4thアルバム『サングローズ』をもって、 活動を中止したCoccoのビデオクリップ集。内容は全シングルクリップ11曲、未発表の秘蔵ビデオ3曲、そして彼女自身の企画・監修による撮り下ろしが2曲という構成だ。
全体をとおしてはオフショットの無邪気であどけない表情とヴォーカルショットの視点の定まらない不安感やせつなさを表現する部分の対比が印象的であった。また、撮り下ろし2曲と他の作品がまったく違うアプローチなのがおもしろい。
シチュエーションは変わってもどこか統一感のある他の作品に対し、モノクロ映像を使って演出されたパフォーマンスを繰り広げ、演奏シーンではDr.Strenge Loveとギターを持って共演する「Rainbow」、そしてCocco自身が書いた絵をアニメーション化し、実写と合成させた異色ポップ系作品「Drive you crazy」の満面の笑顔は何かを吹っ切った彼女を象徴しているかのように思われる。
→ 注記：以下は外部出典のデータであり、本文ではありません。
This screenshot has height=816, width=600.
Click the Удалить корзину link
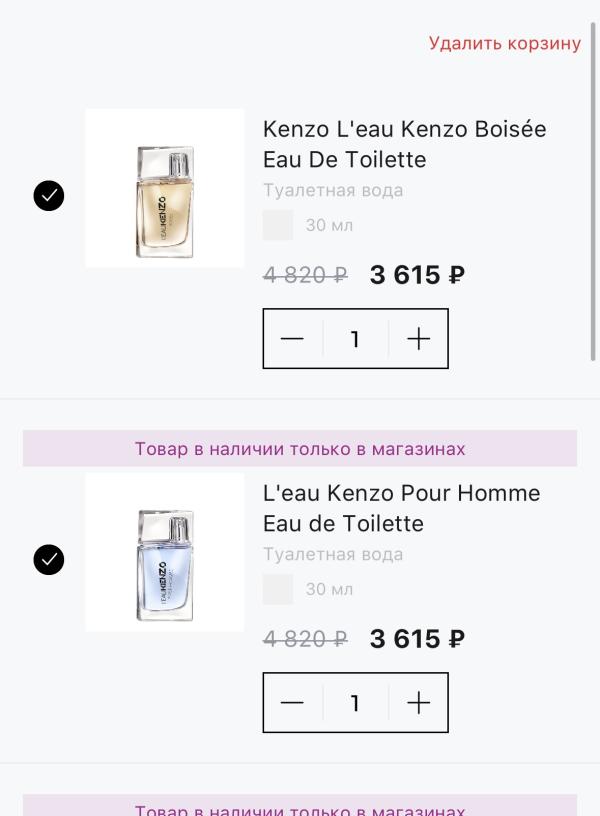(x=504, y=43)
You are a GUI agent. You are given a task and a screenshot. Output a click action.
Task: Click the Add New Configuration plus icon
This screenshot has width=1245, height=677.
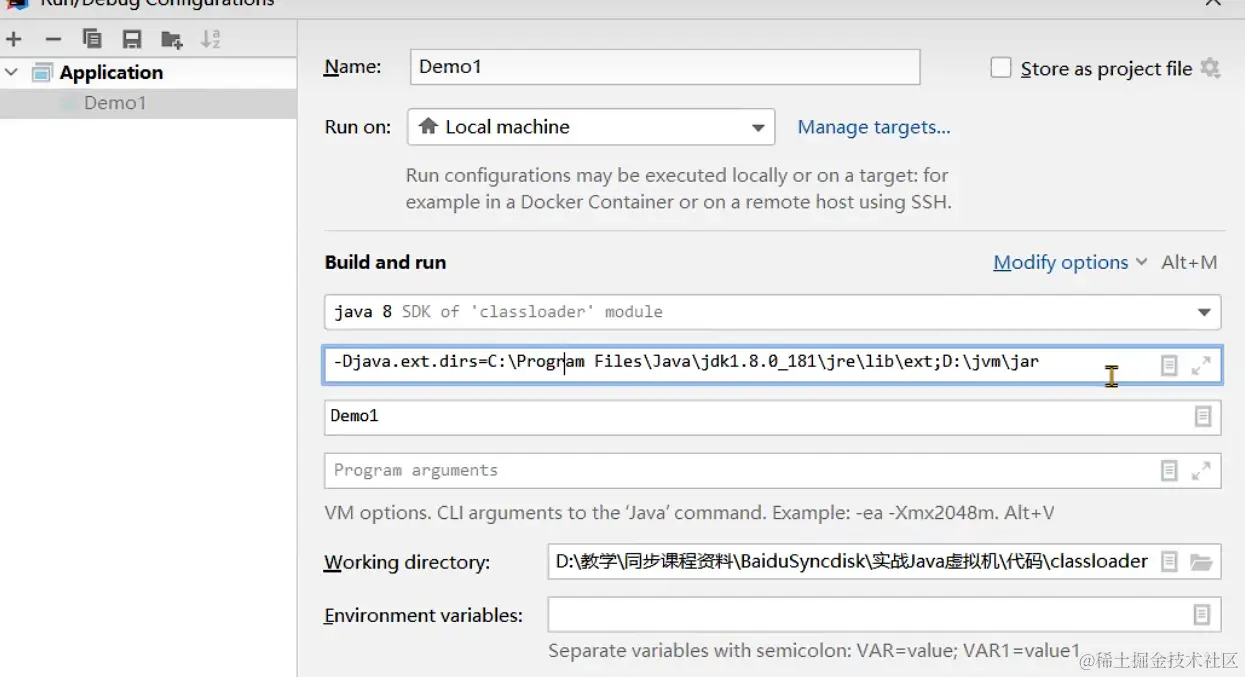pos(14,39)
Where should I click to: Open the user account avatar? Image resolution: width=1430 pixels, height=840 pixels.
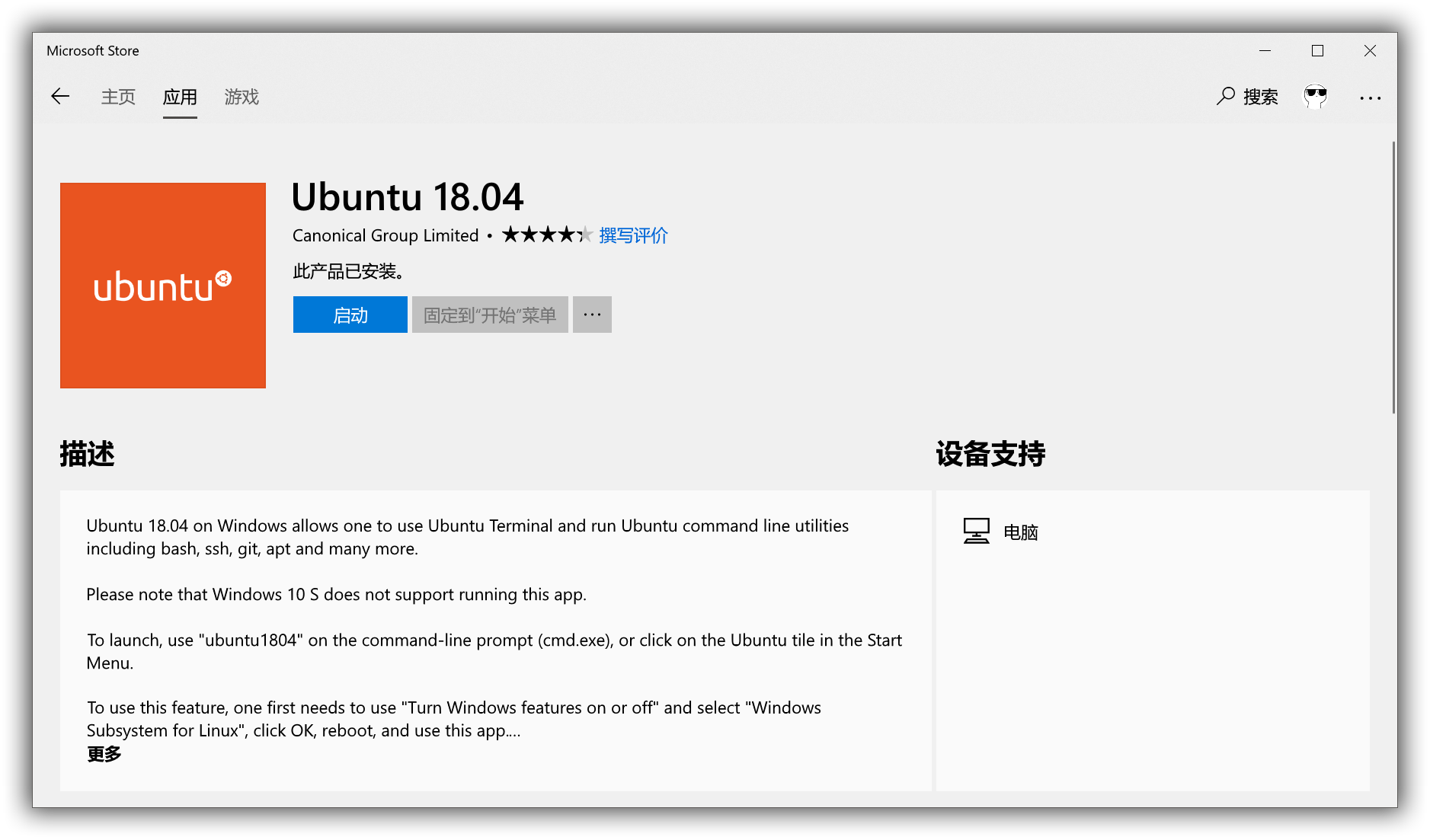1316,97
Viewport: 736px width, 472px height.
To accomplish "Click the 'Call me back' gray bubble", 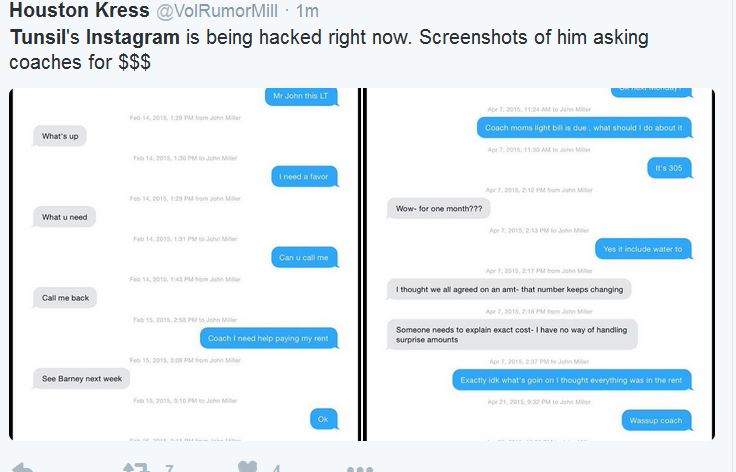I will click(x=65, y=298).
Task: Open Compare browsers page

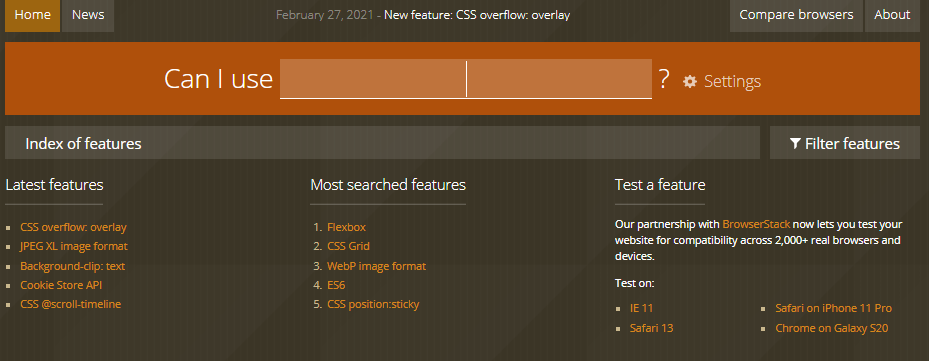Action: 796,15

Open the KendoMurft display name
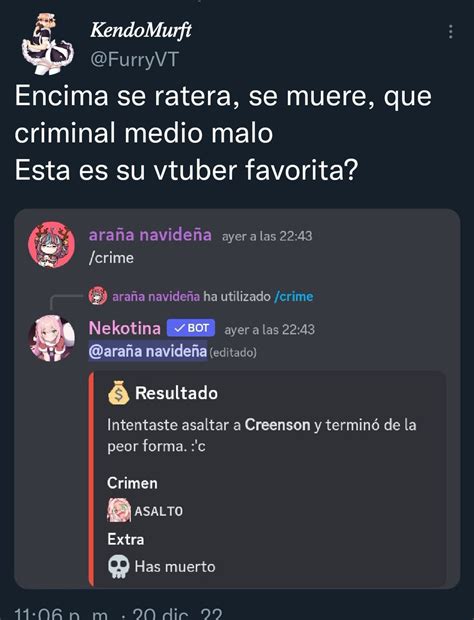pyautogui.click(x=141, y=30)
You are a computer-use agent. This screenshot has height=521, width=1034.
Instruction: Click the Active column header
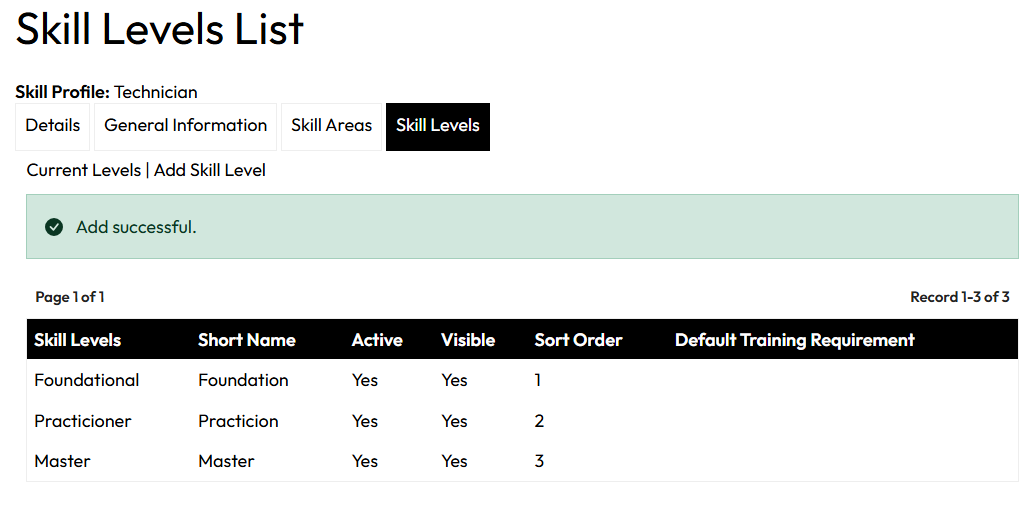pos(377,340)
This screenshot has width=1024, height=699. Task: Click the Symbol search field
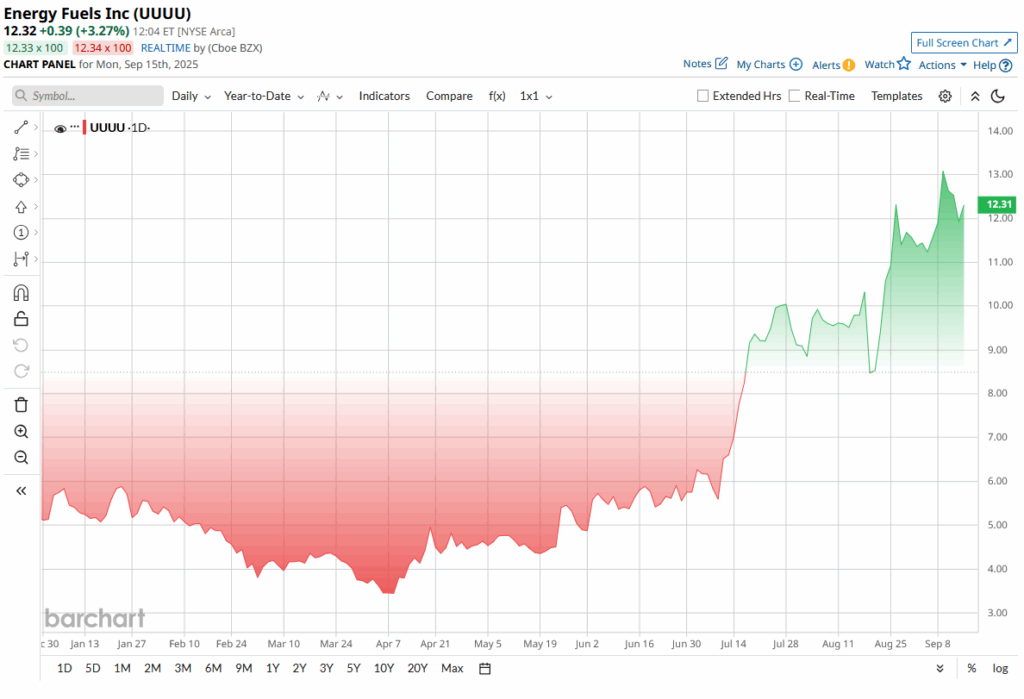88,96
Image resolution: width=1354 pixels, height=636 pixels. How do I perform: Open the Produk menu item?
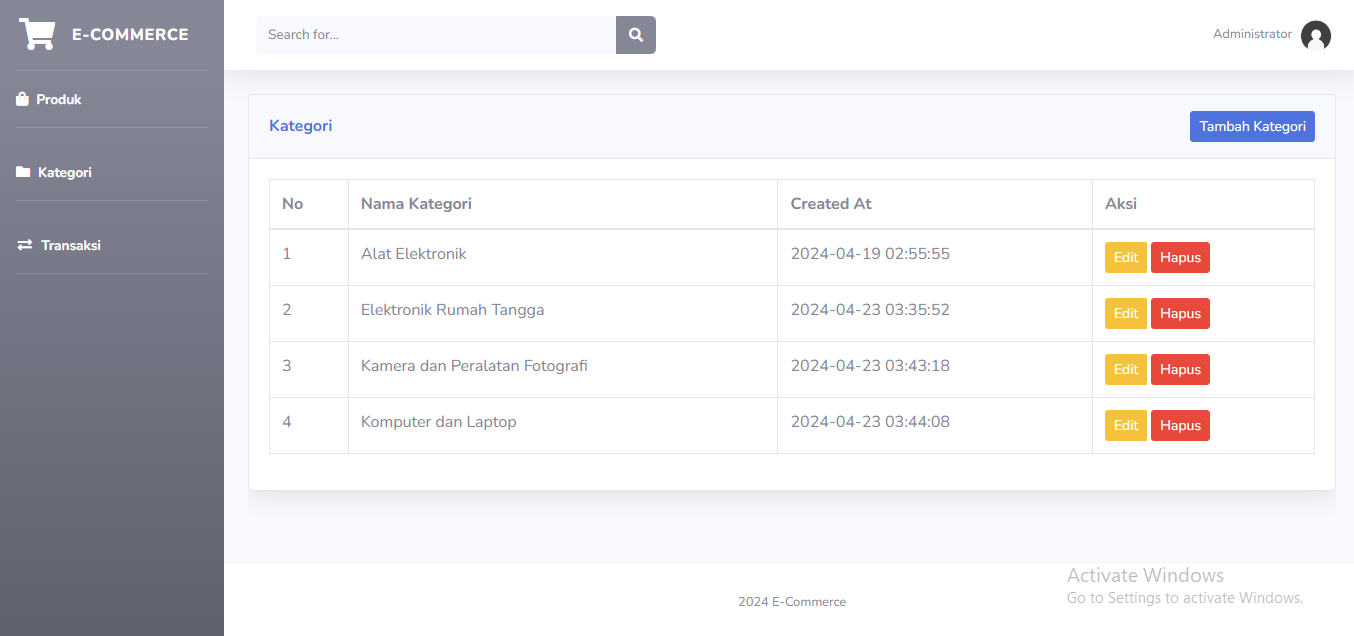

(末延仁人)
coccoの映像に触れるられることが少なかったファンに、やっと待望のクリップ集・・となったがそれが活動休止と同時とはあまりにも悲しい・・。
デビューシングルからのシングルクリップに、rainbow(この曲は本当にプロモも映像も素敵)などの曲を含めたものだが、映像の中にもcoccoの成長を感じた。デビュー当時のシングルクリップは慣れないせいもあると思うが、おどおどした感じをしていたcoccoが、最近の映像では非常にいきいきとしている。表情やしぐさのひとつひとつに、確かに彼女の成長を感じることができるのだ。
coccoの世界にひきこまれているうちに1本見終わってしまう、そんなクリップ集。
このビデオは今までのCoccoの軌跡が詰まっている。今までのプロモーションビデオも最初から最後まで見る事が出来るFANには感動的なビデオだ。ビデオでは歌に秘められた思いも、CD以上に味わえる事が出来た。そして今までの曲のイメージからは想像できない彼女の笑顔も「秘蔵ビデオ」で拝めた。しかし気になったのは何度も見る事によるビデオ自体の品質悪化だ。やはりDVDの方が永久保存版になると思った。しかし内容としては文句無しに楽しめる事が出来た。
Coccoの活動停止に改めてショックを受ける作品だ。